For surface running, the boats were powered by two 1500 bhp diesel engines, each driving one propeller shaft. When submerged each propeller was driven by a 550 hp electric motor. Like the Mamelis, their stability was poor and they had to be modified with bulges after completion. This reduced their speeds from 17.25 kn on the surface and 8.75 kn underwater to 15 kn and 8.2 kn respectively. On the surface, the Pisani class had a range of 5000 nmi at 8 kn; submerged, they had a range of 70 nmi at 4 kn.

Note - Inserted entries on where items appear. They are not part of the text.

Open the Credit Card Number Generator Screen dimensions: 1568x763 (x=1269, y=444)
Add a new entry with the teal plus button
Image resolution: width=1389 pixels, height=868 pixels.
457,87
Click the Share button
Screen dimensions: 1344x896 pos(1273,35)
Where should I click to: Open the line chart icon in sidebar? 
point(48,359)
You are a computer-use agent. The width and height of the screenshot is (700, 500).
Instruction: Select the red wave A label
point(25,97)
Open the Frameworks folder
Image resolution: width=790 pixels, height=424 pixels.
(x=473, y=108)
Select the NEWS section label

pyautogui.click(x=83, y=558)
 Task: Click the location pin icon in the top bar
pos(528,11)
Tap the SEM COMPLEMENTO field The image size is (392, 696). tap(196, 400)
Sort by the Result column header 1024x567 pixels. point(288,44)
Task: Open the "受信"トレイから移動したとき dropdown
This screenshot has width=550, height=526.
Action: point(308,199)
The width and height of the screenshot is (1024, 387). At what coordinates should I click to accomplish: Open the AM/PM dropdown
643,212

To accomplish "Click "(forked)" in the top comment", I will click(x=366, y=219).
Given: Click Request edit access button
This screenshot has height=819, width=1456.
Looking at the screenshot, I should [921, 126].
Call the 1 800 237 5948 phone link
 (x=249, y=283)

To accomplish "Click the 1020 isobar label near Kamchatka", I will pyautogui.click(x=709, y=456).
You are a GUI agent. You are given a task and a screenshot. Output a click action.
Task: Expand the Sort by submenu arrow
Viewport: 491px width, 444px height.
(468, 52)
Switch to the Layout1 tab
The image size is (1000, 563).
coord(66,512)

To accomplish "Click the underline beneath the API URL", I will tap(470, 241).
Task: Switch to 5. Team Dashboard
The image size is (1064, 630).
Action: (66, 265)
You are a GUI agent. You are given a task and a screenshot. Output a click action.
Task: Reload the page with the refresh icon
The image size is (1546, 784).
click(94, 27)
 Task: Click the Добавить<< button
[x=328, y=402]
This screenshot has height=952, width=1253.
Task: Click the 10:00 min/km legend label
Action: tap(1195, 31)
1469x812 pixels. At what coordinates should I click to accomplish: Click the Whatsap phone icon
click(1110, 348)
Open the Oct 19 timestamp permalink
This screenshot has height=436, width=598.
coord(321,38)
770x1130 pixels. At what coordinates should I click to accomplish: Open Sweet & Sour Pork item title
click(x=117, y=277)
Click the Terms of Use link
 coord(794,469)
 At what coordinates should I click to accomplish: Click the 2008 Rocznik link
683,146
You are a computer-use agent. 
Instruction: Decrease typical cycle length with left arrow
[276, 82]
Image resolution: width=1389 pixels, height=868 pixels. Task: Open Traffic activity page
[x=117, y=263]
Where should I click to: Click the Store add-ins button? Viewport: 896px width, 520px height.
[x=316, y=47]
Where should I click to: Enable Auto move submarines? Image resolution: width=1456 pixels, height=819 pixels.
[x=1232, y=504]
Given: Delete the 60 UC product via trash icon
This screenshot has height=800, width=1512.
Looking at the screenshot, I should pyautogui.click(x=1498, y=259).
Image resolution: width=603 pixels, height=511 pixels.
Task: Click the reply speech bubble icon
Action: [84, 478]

The boats were armed with six 53.3 cm torpedo tubes, four in the bow and two in the stern for which they carried a total of nine torpedoes. They were also armed with a single 102 mm deck gun forward of the conning tower for combat on the surface. Their anti-aircraft armament consisted of two 13.2 mm machine guns.

==Boats==

Construction data
| Ship | Builder | Laid down | Launched | Completed | Fate |
| Giovanni Bausan | Cantiere Navale Triestino, Trieste | 27 January 1926 | 24 March 1927 | 15 September 1929 | Decommissioned 16 April 1942, converted into an oil barge |
| Marcantonio Colonna | 3 December 1925 | 26 December 1927 | 10 July 1929 | Scrapped, 1943 |
| Des Geneys | 1 February 1926 | 14 November 1928 | 31 October 1929 | Decommissioned 16 April 1942, converted into a battery-charging hulk |
| Vettor Pisani | 18 November 1925 | 24 November 1927 | 16 June 1929 | Decommissioned, 23 March 1947 |

==Service history==
During the Spanish Civil War, Vettore Pisani made at least one patrol off the Catalan coast in August 1937 during which she made one unsuccessful attack.